[Saved data entries]
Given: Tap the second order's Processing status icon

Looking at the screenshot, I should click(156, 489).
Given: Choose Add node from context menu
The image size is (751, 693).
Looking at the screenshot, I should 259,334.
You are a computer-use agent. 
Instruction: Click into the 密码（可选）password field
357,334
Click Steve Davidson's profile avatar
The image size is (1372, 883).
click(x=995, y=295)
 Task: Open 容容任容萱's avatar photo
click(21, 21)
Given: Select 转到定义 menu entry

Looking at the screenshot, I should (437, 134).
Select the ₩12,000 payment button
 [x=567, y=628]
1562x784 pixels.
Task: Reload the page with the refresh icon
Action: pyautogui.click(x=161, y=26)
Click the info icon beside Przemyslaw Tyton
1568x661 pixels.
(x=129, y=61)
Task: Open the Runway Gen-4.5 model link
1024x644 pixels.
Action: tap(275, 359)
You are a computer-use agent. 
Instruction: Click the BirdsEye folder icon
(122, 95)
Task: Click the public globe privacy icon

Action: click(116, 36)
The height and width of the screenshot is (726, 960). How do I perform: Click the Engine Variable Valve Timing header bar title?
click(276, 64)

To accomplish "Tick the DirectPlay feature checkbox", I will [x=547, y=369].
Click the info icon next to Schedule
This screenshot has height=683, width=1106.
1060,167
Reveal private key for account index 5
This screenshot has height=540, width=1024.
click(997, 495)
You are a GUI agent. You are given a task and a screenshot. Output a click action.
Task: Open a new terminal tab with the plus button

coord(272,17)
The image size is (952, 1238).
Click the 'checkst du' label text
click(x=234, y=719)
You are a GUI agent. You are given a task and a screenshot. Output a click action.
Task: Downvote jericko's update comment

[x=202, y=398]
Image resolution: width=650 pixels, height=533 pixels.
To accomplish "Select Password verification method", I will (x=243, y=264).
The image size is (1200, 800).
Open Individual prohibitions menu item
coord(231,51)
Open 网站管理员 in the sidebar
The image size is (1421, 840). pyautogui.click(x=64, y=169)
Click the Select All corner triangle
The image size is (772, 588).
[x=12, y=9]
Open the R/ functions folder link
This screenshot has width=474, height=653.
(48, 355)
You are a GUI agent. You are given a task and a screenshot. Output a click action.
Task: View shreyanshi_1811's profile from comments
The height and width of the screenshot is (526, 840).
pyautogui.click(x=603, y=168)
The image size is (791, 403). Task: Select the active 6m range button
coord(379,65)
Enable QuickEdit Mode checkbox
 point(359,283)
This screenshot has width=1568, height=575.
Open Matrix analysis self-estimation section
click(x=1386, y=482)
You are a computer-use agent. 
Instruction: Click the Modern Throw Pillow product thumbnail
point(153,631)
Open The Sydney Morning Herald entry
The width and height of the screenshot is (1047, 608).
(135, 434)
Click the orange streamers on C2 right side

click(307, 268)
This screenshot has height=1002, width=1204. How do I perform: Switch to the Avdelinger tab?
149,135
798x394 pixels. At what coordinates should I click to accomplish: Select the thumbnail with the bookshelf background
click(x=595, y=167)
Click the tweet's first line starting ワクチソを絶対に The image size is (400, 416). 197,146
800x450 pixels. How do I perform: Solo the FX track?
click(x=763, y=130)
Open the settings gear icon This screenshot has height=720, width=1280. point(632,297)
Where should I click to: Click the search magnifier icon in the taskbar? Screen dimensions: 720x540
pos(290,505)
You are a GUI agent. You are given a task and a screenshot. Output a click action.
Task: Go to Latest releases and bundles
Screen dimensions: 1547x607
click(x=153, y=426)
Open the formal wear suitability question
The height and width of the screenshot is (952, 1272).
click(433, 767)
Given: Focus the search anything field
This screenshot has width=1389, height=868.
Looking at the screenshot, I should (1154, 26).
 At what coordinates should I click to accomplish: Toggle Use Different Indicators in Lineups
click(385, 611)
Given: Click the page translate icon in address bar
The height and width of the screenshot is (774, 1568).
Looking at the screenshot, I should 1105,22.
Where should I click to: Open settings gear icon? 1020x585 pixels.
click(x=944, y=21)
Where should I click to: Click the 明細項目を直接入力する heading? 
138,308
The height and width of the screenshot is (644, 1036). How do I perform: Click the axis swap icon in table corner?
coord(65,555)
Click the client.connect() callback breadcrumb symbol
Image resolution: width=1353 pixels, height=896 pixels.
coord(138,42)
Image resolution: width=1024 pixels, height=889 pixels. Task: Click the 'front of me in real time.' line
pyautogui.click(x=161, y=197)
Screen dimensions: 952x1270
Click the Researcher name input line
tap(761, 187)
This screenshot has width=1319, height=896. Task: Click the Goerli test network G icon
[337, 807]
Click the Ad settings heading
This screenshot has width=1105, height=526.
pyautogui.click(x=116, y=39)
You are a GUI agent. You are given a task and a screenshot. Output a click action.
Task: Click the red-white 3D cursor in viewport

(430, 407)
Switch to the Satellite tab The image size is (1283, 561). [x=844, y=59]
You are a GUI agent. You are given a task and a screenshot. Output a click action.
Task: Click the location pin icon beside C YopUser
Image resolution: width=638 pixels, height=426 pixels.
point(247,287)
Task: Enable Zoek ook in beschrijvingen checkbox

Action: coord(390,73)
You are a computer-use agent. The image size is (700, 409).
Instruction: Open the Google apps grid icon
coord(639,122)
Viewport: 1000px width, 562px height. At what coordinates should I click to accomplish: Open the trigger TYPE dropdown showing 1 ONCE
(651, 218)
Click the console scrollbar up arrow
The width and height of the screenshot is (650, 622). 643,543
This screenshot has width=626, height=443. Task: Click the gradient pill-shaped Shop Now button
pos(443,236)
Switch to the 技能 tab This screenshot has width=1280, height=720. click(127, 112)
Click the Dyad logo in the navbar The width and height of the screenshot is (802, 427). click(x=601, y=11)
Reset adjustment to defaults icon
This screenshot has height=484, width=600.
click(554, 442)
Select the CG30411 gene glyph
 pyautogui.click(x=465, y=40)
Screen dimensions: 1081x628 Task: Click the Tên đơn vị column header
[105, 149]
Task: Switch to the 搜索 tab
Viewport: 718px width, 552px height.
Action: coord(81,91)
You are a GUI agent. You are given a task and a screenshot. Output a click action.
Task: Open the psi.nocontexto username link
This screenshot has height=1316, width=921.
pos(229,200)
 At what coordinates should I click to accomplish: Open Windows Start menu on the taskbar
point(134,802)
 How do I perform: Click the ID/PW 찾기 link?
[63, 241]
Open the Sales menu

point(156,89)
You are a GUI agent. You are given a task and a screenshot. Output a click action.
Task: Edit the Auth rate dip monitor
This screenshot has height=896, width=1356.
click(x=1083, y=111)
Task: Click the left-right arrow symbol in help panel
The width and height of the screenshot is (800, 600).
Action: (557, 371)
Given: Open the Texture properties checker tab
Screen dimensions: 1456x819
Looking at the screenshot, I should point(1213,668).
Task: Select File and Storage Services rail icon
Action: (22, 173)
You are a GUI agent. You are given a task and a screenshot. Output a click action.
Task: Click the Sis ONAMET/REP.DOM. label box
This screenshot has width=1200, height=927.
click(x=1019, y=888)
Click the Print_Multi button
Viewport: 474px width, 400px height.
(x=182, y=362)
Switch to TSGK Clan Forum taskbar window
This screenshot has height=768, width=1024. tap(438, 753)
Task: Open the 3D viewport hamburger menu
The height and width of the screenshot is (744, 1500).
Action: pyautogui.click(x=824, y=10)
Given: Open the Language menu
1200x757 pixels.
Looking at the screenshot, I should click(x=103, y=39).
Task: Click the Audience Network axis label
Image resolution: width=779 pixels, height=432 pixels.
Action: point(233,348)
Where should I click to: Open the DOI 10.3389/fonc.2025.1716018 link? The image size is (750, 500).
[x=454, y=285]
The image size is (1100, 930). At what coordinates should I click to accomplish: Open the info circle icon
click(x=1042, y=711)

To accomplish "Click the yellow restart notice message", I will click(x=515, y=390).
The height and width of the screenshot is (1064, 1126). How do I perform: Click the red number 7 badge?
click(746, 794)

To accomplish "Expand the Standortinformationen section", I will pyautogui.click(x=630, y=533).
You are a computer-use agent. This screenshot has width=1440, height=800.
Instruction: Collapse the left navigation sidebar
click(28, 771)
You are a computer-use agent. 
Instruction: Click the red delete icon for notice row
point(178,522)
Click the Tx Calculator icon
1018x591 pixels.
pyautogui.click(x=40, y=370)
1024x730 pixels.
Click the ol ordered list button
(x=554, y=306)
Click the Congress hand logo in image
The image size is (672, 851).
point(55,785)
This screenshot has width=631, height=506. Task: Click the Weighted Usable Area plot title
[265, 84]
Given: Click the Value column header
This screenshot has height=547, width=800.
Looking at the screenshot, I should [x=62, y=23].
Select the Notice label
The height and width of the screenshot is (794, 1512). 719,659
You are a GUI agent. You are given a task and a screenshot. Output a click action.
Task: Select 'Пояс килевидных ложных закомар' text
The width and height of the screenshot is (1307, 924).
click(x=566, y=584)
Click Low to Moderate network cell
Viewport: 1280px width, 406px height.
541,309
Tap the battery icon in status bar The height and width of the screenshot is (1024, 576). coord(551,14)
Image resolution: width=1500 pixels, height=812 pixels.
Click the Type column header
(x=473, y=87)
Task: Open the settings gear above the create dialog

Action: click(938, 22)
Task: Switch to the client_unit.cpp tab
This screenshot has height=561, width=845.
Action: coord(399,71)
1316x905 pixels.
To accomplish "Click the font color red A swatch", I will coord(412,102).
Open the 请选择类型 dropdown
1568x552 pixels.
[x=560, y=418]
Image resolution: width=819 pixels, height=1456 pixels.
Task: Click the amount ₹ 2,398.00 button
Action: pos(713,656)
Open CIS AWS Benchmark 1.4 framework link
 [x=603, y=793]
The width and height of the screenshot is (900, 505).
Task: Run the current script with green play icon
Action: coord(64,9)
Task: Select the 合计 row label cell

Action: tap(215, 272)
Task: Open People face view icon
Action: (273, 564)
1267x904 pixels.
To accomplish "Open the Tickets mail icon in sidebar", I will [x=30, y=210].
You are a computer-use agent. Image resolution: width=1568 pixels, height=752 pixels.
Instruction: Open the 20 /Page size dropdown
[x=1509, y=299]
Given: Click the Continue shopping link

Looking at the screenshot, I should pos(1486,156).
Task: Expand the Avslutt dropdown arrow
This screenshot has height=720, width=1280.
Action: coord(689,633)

* [WHAT YOU WILL DO] From the records above, print exactly the lines that run from the line with "This screenshot has width=631, height=506." to the line with "Task: Switch to the client_unit.cpp tab", inclusive.

* [WRITTEN REPLY]
This screenshot has width=631, height=506. Task: Click the Weighted Usable Area plot title
[265, 84]
Given: Click the Value column header
This screenshot has height=547, width=800.
Looking at the screenshot, I should [x=62, y=23].
Select the Notice label
The height and width of the screenshot is (794, 1512). 719,659
You are a GUI agent. You are given a task and a screenshot. Output a click action.
Task: Select 'Пояс килевидных ложных закомар' text
The width and height of the screenshot is (1307, 924).
click(x=566, y=584)
Click Low to Moderate network cell
Viewport: 1280px width, 406px height.
541,309
Tap the battery icon in status bar The height and width of the screenshot is (1024, 576). coord(551,14)
Image resolution: width=1500 pixels, height=812 pixels.
Click the Type column header
(x=473, y=87)
Task: Open the settings gear above the create dialog

Action: click(938, 22)
Task: Switch to the client_unit.cpp tab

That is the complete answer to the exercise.